### Short problem a
Please rename "icon" to "button" wherever it appears in the entries below that pair on-screen click instructions with coordinates, and keep everything else the same. Leave the pictures out of your answer.

The Impact of VR and Our Responsibility as Creators

Lisa Davis
2 min readJul 29, 2016

VR developers are getting good enough at fooling your brain in virtual reality that they also have to start worrying about your safety. Scientists and researchers really have no idea whether and how long-term exposure to VR changes the brain. This begs a discussion about responsibility as to what we create. There are decades worth of research into how motion simulators affect people, etc. and we have some insight into the psychology of the software interaction, and the physiology of the how the body and mind react.

What we’re able to do with the technology that has come available in the last couple years is exciting, and so much more impact than other forms of media. We need to think long and hard about what long-term exposure looks like.

The way VR fools your brain into thinking that a virtual space is real is by knowing what pieces your brain uses to construct reality, and then giving your brain the same information, presented in virtual reality. The vestibular system in our ears tells our brain about our position in 3D space by helping us achieve balance. But there’s a lot more to it than motion sickness, which Chris Dede from Harvard University, says affects roughly 3% of VR users.

With recent mapping data from the Human Connectome Project revealing 180 distinct regions of the brain, imagine what’s possible when you consider that VR is being used for pain reduction, PTSD, and social anxieties like fear of speaking.

### Excerpted records
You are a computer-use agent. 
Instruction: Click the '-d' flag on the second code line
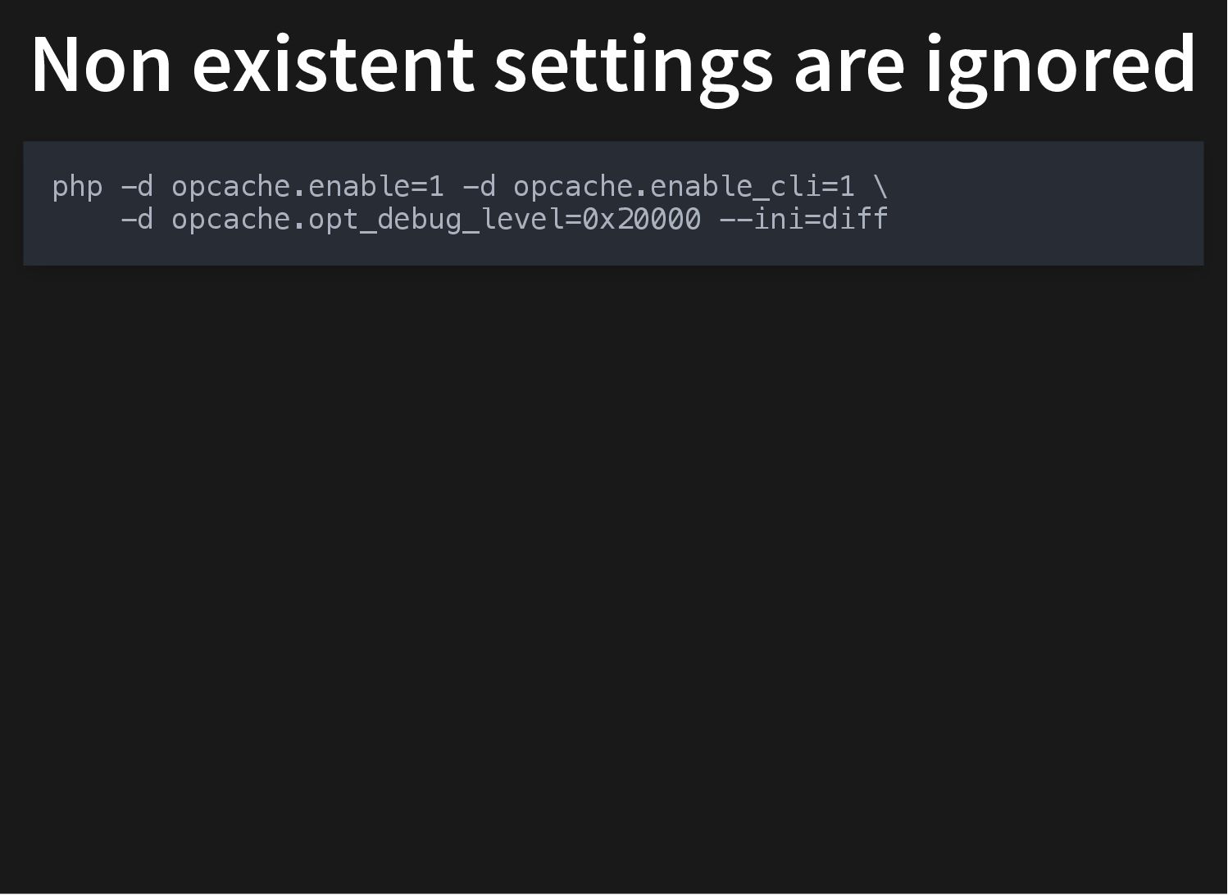137,220
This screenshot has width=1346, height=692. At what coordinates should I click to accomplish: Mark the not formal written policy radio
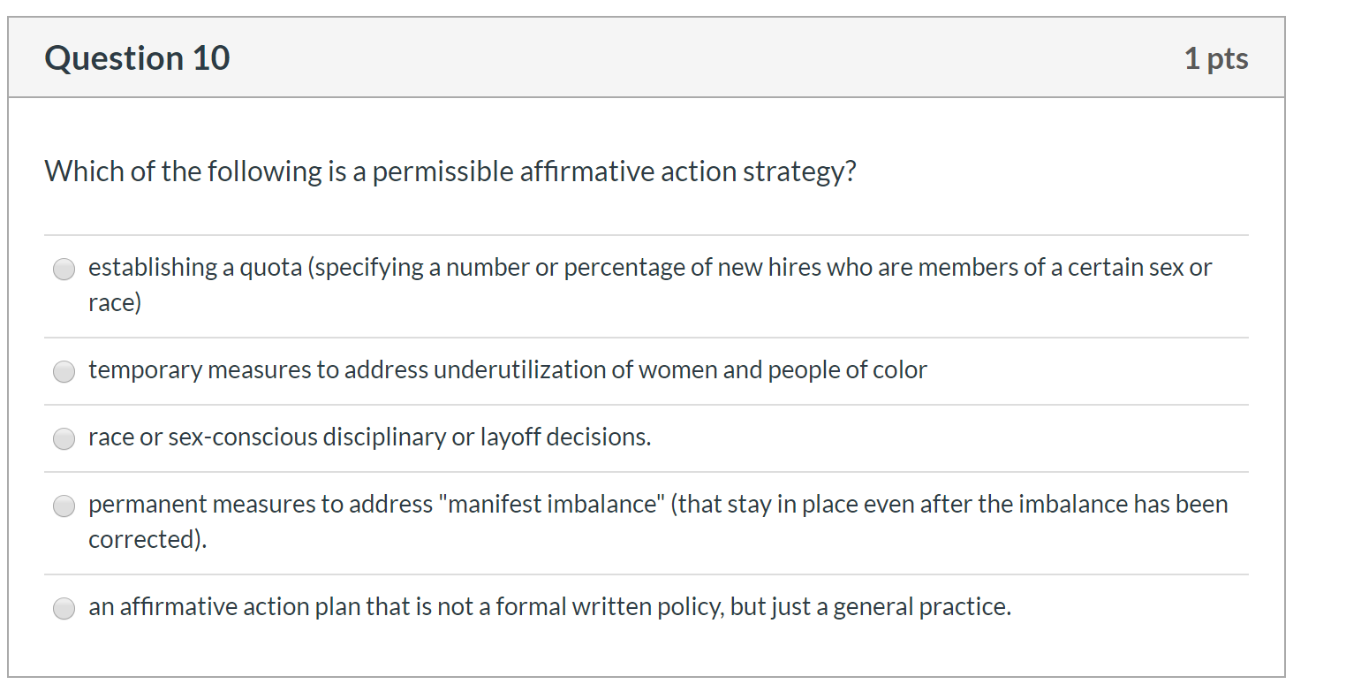[64, 609]
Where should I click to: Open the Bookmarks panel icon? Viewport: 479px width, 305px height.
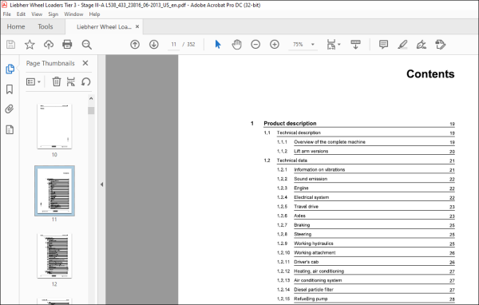(x=10, y=89)
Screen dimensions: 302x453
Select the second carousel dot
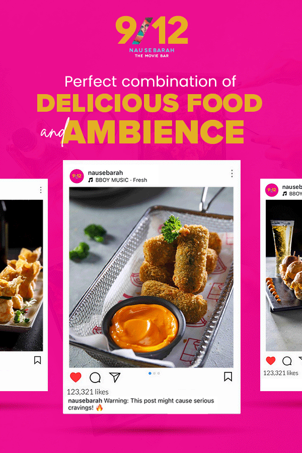[x=155, y=373]
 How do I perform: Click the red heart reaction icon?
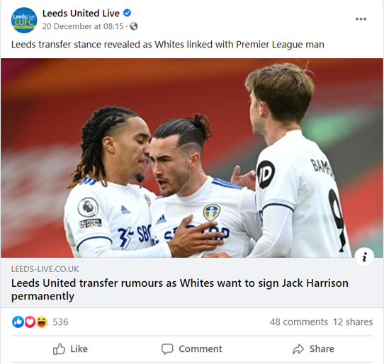coord(30,322)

### Short problem b
Write what comes next in the article above on VR's impact on the brain, picking up after its final sentence.

### Exercise output a
You are a computer-use agent. 
Instruction: Click the '-d' flag on the second code line
137,220
This screenshot has width=1346, height=692. At what coordinates should I click to accomplish: Mark the not formal written policy radio
[64, 609]
Where should I click to: Open the Bookmarks panel button? Viewport: 479px width, 305px height.
(x=10, y=89)
Screen dimensions: 302x453
Select the second carousel dot
[x=155, y=373]
 How do I perform: Click the red heart reaction button?
coord(30,322)

### Exercise output b
The key to achieving these goals is to first understand the senses that the human brain uses to intuit what is real, in the real world, and then give those senses the same types of data, but in the virtual world.

Creators need to take great care in how they prepare users for their experiences, something that so far I don’t see enough of yet. Because your brain can be so thoroughly fooled into thinking the virtual world is the real world, those who experience VR may need to be warned about the content that awaits them. First impressions are important, something scary in VR could be offputting at least and in worse cases disturbing.

Adding enough sensory and directional data in virtual experiences is important not only in keeping the brain believing that the virtual world is real so that we can enact situations to enlighten and educate ourselves but also to avoid potentially negative or even traumatic experiences unintended in VR.

At a recent Cannes Lions Festival appearance, Google VR vice president Clay Bavor said: “When you look at your brain under an fMRI, remembering and experiencing look very similar.”

They also impact you similarly.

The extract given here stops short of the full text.